═══ INPUT DATA
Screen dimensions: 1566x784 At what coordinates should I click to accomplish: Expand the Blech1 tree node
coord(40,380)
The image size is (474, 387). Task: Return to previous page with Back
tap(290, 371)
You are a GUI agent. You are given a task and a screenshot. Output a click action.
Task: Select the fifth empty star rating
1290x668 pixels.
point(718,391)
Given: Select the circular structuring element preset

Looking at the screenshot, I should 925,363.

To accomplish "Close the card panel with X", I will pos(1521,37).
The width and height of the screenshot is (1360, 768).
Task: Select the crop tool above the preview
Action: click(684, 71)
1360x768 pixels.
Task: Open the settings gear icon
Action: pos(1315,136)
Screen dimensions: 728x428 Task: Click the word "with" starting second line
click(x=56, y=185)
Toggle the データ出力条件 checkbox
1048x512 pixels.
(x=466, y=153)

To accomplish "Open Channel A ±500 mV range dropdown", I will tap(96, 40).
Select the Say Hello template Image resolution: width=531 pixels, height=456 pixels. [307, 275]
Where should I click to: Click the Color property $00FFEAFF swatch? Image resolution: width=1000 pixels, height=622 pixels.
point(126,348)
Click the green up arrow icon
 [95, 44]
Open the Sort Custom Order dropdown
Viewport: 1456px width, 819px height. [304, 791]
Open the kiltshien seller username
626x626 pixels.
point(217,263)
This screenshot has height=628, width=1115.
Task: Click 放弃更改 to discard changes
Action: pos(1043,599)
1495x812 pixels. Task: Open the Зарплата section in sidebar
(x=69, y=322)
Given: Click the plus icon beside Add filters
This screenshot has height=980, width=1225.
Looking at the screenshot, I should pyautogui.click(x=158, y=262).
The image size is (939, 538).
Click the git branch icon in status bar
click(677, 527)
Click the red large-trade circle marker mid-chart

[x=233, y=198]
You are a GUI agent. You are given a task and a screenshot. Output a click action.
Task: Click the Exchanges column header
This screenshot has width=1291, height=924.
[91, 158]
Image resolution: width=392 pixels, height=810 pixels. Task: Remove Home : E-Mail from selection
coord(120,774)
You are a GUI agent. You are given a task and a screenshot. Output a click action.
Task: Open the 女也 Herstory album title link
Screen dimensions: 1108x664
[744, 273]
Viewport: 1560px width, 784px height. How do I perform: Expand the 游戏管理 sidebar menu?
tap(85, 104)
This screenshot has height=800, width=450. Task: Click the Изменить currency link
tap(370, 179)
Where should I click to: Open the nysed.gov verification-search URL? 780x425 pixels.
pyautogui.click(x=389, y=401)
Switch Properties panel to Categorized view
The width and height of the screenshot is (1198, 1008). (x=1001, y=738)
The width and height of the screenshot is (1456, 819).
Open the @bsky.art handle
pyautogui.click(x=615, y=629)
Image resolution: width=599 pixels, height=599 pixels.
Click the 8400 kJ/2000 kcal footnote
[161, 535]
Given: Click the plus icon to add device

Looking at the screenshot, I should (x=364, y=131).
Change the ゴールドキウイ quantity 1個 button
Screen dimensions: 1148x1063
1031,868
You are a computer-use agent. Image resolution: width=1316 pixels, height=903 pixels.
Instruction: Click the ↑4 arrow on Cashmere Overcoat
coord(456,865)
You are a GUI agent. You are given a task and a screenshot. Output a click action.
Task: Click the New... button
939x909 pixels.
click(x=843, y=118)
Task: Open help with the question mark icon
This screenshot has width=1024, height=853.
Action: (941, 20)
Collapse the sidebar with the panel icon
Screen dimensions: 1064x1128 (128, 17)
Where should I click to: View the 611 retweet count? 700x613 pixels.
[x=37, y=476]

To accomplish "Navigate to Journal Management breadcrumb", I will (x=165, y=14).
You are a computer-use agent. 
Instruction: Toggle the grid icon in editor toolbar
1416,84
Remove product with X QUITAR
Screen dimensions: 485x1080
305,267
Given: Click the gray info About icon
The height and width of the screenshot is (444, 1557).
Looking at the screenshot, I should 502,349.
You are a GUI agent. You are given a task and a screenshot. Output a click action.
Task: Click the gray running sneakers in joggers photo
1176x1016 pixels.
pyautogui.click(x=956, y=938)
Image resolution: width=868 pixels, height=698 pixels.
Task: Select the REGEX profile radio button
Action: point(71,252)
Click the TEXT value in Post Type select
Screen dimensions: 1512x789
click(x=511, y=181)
══════
(EXERCISE) Quote the data above verbatim from its first line to the line that includes "Task: Select the fifth empty star rating", with both boundary lines retained.

(TASK RESPONSE)
Screen dimensions: 1566x784 At what coordinates should I click to accomplish: Expand the Blech1 tree node
coord(40,380)
The image size is (474, 387). Task: Return to previous page with Back
tap(290, 371)
You are a GUI agent. You are given a task and a screenshot. Output a click action.
Task: Select the fifth empty star rating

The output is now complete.